Wait Till Next Year: A Memoir by Doris Kearns Goodwin
I have seen Presedential historian Doris Kearns Goodwin appear many times on TV political talk shows. I have also heard her speak on several occasions about her love for the Brooklyn Dodgers. You can imagine mydelight when I came across a copy of her 1997 book Wait Till Next Year: A Memoir at a used book sale. A favorite topic of mine–The Brooklyn Dodgers–by a favorite writer. This memoir recounts Doris’ childhood in the 40s and 50s in Brooklyn and later in Rockville Center, NY.
Goodwin uses the season-to-season rhythms of baseball to create the arch of her formative years. She uses this baseball canvass to weave several distinct plot lines, involving family, community, catholicism, and world events. The book is about baseball, but baseball is not its central theme, far from it.
Doris has nothing but wonderful memories of her parents; each somewhat flawed, her mother dying at the age of 51 and being sick for most of Doris’ early life. Her father had experienced the death of two siblings and both parents, the last from suicide as a boy and was shipped off to a foster home. Neither parents’ situations seemed to hurt Doris’ relationship with her parents. If anything, it helped broaden her appreciation of her parents; an unusual trait for a youngster.
Doris grew up the youngest of three sisters by a number of years which thrust her into adult-type conversations. This experience gave her the traits of inquisitiveness and precociousness. This familial experience also seemed to have left her with an indomitably positive person–a trait which comes across throughout her book.
Even during the apparent idyllic time of the 50s, many unsettling historical events took place, the polio epidemic, McCarthyism, Little Rock School integration, and nuclear air raid drills being among them.

Supplied data:
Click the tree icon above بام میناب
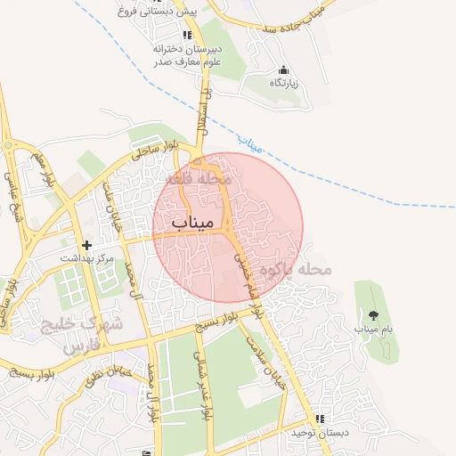371,315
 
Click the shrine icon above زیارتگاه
283,69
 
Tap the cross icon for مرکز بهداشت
86,245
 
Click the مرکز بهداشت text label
87,258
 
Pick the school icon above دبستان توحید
319,419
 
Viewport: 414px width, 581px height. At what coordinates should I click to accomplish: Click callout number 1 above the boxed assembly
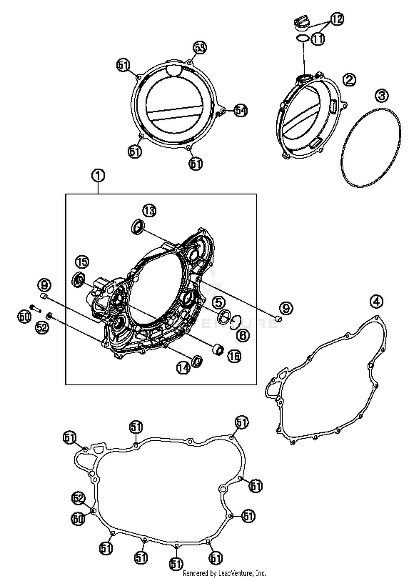tap(98, 176)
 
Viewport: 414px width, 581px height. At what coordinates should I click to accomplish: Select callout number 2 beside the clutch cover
tap(349, 80)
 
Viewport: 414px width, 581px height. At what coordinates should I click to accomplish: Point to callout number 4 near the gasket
tap(376, 301)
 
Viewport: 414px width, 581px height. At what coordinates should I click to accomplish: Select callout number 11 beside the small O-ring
tap(318, 39)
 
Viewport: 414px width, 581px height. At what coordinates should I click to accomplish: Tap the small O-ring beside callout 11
tap(302, 39)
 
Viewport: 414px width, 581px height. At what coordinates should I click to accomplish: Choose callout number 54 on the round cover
tap(241, 110)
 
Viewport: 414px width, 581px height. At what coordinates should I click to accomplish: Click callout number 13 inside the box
tap(149, 211)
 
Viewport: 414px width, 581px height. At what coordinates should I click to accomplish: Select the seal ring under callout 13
tap(137, 227)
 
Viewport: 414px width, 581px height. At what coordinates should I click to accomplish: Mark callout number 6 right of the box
tap(243, 336)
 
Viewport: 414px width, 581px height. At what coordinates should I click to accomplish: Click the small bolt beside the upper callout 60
tap(35, 308)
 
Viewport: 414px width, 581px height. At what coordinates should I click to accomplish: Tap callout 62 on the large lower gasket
tap(78, 498)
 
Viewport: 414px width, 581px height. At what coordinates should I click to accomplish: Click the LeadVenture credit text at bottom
tap(224, 573)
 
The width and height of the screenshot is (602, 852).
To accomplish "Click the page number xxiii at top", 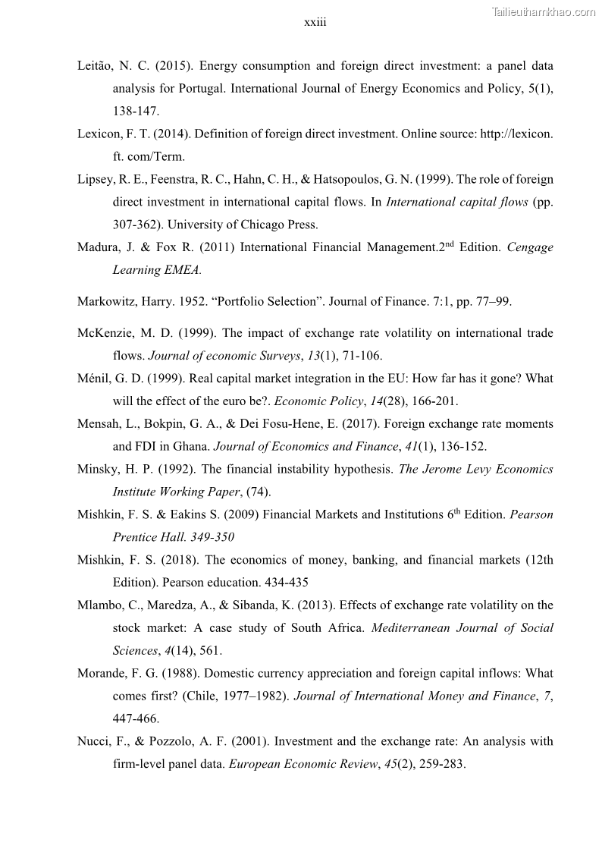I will coord(315,23).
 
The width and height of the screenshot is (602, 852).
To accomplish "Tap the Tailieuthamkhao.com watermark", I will coord(544,11).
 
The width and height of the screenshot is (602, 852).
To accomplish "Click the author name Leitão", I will coord(96,66).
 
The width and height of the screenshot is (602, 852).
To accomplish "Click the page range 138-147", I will coord(136,112).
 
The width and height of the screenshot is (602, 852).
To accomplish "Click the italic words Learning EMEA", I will coord(149,270).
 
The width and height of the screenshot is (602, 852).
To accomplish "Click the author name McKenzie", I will coord(105,333).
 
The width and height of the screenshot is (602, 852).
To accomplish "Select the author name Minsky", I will coord(97,469).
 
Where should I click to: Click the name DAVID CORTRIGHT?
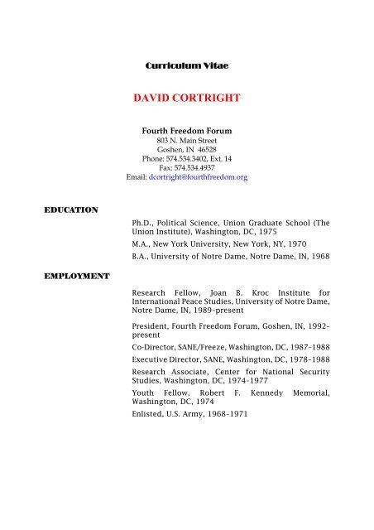tap(185, 99)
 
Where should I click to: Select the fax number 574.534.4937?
tap(199, 168)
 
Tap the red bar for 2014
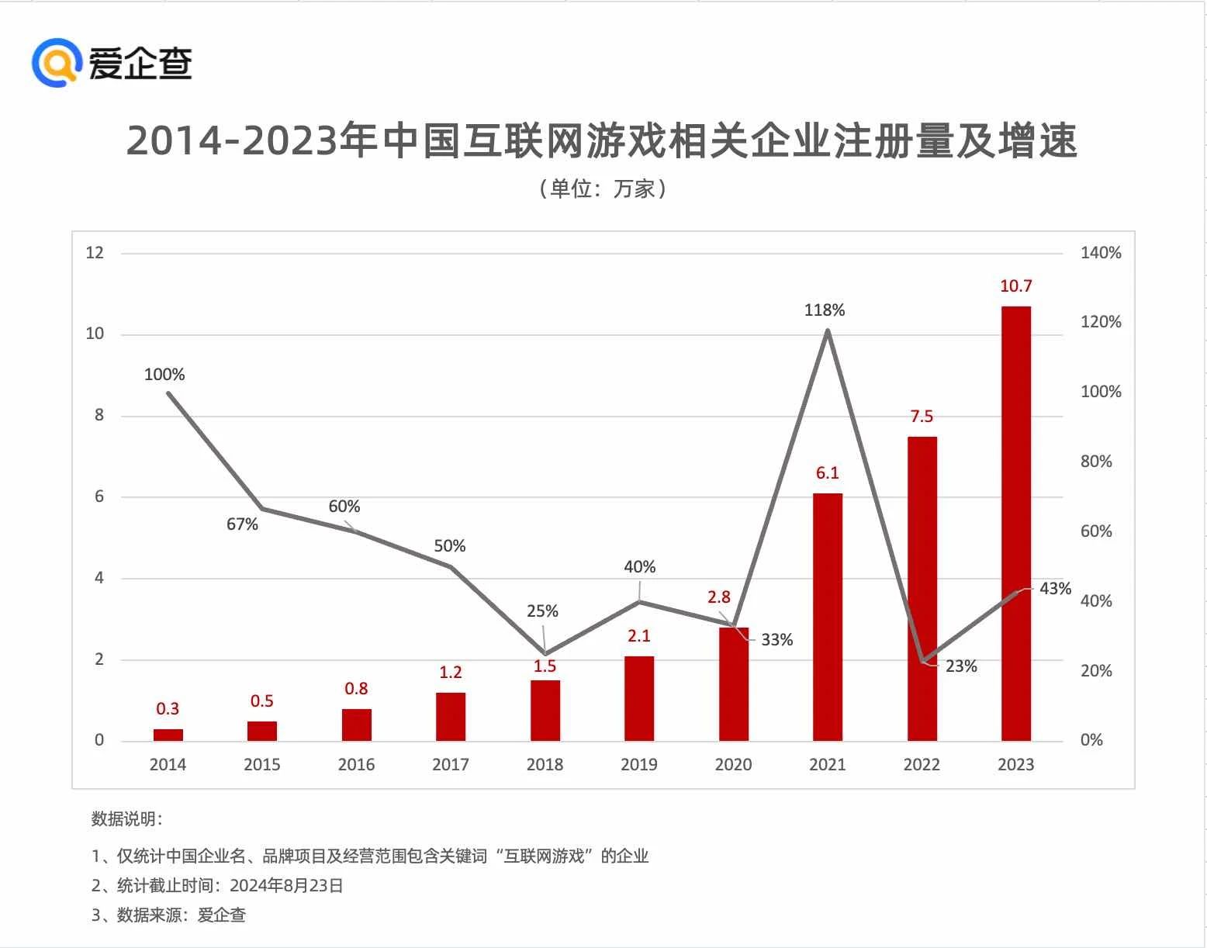click(168, 735)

Stated problem A: In the review of Wait Till Next Year, write out the stretch from "Doris grew up" through "being among them." again, substituting "curiosity" for "inquisitiveness".
Stated problem B: According to the review of Wait Till Next Year, at what age did Doris's mother die?

Written reply A:
Doris grew up the youngest of three sisters by a number of years which thrust her into adult-type conversations. This experience gave her the traits of curiosity and precociousness. This familial experience also seemed to have left her with an indomitably positive person–a trait which comes across throughout her book.
Even during the apparent idyllic time of the 50s, many unsettling historical events took place, the polio epidemic, McCarthyism, Little Rock School integration, and nuclear air raid drills being among them.

Written reply B: At the age of 51.